> [Data to process]

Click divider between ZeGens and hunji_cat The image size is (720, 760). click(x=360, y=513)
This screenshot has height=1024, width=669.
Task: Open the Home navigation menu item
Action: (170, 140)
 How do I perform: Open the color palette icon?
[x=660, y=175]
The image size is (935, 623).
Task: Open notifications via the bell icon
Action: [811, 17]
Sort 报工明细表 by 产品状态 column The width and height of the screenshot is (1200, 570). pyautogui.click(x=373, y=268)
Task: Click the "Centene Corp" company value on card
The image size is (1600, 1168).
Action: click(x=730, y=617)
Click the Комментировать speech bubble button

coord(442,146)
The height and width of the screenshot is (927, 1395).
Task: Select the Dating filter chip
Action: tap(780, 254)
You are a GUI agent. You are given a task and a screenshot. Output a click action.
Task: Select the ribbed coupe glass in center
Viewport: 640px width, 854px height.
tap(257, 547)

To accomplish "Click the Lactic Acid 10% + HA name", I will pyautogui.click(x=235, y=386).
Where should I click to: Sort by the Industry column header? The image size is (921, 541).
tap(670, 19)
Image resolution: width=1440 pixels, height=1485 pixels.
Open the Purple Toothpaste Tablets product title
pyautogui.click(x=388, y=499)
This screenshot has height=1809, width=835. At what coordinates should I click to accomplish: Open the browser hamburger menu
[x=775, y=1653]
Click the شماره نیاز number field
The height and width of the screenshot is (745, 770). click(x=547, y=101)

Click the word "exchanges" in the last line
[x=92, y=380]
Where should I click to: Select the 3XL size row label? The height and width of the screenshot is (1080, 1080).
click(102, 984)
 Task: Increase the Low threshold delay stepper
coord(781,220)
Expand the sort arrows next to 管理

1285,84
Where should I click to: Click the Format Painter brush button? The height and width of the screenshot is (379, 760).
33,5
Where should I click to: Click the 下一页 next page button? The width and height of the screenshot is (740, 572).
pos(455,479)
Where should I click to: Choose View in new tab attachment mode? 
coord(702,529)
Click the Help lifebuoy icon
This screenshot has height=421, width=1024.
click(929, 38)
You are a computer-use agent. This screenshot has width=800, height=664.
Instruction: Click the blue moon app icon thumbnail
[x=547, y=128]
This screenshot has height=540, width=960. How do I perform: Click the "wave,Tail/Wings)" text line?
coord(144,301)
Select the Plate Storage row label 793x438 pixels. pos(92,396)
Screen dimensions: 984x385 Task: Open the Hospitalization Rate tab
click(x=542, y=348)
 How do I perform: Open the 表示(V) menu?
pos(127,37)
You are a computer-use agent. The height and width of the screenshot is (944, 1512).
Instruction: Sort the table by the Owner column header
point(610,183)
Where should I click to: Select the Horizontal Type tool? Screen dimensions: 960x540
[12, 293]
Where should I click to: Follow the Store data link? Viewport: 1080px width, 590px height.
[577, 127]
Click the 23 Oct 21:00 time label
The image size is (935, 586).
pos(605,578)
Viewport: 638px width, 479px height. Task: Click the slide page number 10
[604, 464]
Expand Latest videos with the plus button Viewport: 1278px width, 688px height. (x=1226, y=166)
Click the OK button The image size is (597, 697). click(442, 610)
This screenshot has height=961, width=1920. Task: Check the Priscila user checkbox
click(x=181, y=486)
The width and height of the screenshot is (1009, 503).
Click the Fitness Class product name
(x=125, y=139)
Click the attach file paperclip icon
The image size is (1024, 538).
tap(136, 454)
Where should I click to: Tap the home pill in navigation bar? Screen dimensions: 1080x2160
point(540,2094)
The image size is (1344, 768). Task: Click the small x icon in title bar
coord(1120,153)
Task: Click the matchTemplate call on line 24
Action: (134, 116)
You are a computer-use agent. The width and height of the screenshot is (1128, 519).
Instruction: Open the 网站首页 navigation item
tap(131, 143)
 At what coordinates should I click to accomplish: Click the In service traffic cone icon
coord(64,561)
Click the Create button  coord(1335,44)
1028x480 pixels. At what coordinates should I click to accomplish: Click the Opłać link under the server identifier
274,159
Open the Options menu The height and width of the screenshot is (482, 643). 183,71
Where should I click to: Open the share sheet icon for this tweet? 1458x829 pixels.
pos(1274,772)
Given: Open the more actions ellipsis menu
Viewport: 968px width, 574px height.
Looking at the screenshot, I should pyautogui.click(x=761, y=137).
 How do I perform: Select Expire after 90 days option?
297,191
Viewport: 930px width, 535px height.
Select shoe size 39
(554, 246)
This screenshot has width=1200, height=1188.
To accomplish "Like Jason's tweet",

> [Problem description] If a line in the records above includes the string "computer", copy it.

> [Solution to the exercise]
You are a computer-use agent. This screenshot has width=800, height=664.
You are a computer-use agent. The height and width of the screenshot is (944, 1512).
You are a computer-use agent. The width and height of the screenshot is (1128, 519).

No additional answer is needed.